## TÂCHE À ACCOMPLIR
Recopiez sans rien changer le passage de la lettre ci-dessous qui commence aux mots « 1. Witmold, d’où » et s'arrête après les mots « mise en liberté. ».

## EXTRAIT DU DOCUMENT
◆ ◆ ◆ ◆ ◆ ◆ ◆

Witmold[1], 5 thermidor an 6.

Il m’est impossible de croire, madame, qu’aucun des témoignages de mon attachement et de ma reconnaissance ne vous est parvenu. Je suis sûr que du moins vous aviez reçu une lettre confiée il y a bien longtemps à Louis Romeuf[2], et dont la réponse a été vivement souhaitée, mais attendue en vain. Je n’ai pas eu non plus de nouvelles d’un paquet adressé à Coppet, et contenant les expressions de mon intérêt pour quelques proscrits moins anciens que moi. Il m’a été prouvé qu’une correspondance directe avec vous était impossible ou vous paraissait dangereuse ; il ne m’eût fallu pour triompher de votre prudence que redevenir prisonnier ou être bien malheureux[3]. En attendant j’ai respecté cette circonspection, et en jouissant avec la plus tendre gratitude de votre généreuse amitié, je retiendrais encore les hommages que j’aime tant à vous adresser, si je ne comptais pas sur ma femme pour remettre ma lettre en mains propres en cas que vous reveniez à Paris, ou pour la faire passer sûrement en Suisse où les dernières nouvelles disent que vous devez encore rester.

Je regrette bien, madame, que votre silence m’ait privé des détails dont mon cœur a besoin. Vous savez sans doute quelles

  1. Witmold, d’où est expédiée cette lettre, ainsi que la précédente, était une terre située dans le Holstein, entre Altona et le lac de Ploën où la comtesse de Tessé née Noailles, belle-sœur de La Fayette, avait passé l’émigration. La Fayette croyant ne pouvoir rentrer en France, avait formé le projet de partir pour les États-Unis. Il se borna à y envoyer son fils et rentra de lui-même en France, au lendemain du 18 brumaire, sans demander l’autorisation du Premier Consul qui ne laissa pas d’en être contrarié.
  2. Louis Romeuf était un ancien aide de camp de La Fayette qui. Par des démarches entreprises à Vienne, avait beaucoup contribué à sa mise en liberté.
  3. Dès qu’il avait été question de la mise en liberté de La Fayette, Mme de Staël s’était empressée de lui écrire une lettre que sans doute il n’avait pas encore reçue à cette date. Elle est datée du 29 juin. « Venez directement en France, lui écrivait-elle. Il n’y a point d’autre patrie pour vous. Vous y trouverez la République que votre opinion appelait, lorsque votre conscience vous liait à la royauté. Vous la trouverez illustrée par la victoire et délivrée des crimes qui ont souillé son origine. » Cette lettre a été publiée dans la Vie de Mme de La Fayette par la marquise de Lasteyrie, p. 389. La Fayette parle plusieurs fois dans ses lettres de la part que Mme de Staël aurait prise à sa libération. Je n’ai pas trouvé ailleurs trace de cette intervention. Sans doute Benjamin Constant, alors membre influent du tribunat, s’en était occupé.

◆ ◆ ◆ ◆ ◆ ◆ ◆

Données enregistrées:
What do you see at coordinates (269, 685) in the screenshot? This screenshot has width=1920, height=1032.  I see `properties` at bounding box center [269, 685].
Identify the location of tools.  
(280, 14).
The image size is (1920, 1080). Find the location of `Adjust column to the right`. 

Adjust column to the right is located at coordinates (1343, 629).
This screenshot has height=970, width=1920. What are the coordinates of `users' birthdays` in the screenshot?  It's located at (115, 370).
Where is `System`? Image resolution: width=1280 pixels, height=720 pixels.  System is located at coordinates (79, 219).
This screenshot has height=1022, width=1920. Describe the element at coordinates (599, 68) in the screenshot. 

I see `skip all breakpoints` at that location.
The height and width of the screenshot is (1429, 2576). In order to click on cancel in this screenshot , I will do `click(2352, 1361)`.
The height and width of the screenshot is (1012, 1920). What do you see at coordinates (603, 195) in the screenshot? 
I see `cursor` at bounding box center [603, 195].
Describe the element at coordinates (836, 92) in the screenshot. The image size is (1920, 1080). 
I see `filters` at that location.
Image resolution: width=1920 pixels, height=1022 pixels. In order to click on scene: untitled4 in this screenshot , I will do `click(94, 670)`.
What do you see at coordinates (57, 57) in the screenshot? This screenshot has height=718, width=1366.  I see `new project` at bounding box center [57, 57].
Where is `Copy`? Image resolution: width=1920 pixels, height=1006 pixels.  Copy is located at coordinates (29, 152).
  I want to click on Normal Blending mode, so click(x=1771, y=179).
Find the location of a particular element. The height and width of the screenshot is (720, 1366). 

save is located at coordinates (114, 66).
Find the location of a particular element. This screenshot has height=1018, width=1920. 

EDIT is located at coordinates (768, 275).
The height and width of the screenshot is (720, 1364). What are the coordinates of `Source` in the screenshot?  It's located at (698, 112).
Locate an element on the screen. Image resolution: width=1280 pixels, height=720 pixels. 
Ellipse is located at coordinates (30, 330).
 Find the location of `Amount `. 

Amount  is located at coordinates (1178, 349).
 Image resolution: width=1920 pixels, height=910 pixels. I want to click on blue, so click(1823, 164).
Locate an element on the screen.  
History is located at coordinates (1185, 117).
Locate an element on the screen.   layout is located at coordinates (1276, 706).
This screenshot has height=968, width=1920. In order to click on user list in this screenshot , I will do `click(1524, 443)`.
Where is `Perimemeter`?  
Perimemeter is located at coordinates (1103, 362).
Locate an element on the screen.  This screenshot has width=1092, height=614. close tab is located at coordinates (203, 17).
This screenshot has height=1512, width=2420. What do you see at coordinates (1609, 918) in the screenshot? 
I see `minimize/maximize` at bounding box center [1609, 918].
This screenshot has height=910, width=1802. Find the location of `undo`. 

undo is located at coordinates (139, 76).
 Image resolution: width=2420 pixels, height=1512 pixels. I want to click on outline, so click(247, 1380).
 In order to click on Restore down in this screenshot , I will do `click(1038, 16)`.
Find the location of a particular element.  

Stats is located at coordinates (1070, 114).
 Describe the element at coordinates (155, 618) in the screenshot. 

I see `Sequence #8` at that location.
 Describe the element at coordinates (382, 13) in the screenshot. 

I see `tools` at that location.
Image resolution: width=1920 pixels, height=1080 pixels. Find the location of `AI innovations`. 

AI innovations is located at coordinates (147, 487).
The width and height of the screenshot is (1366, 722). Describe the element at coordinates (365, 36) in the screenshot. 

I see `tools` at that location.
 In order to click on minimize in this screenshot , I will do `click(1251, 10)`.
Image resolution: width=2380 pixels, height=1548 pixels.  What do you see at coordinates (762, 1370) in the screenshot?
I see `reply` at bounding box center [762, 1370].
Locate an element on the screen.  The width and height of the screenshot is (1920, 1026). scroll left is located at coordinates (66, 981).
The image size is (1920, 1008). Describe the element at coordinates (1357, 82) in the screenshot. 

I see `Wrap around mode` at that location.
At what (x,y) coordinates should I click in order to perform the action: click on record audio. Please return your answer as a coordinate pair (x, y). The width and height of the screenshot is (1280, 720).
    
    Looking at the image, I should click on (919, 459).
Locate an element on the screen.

◆ ◆ ◆ ◆ ◆ ◆ ◆

## RÉPONSE ATTENDUE
1. Witmold, d’où est expédiée cette lettre, ainsi que la précédente, était une terre située dans le Holstein, entre Altona et le lac de Ploën où la comtesse de Tessé née Noailles, belle-sœur de La Fayette, avait passé l’émigration. La Fayette croyant ne pouvoir rentrer en France, avait formé le projet de partir pour les États-Unis. Il se borna à y envoyer son fils et rentra de lui-même en France, au lendemain du 18 brumaire, sans demander l’autorisation du Premier Consul qui ne laissa pas d’en être contrarié.
  2. Louis Romeuf était un ancien aide de camp de La Fayette qui. Par des démarches entreprises à Vienne, avait beaucoup contribué à sa mise en liberté.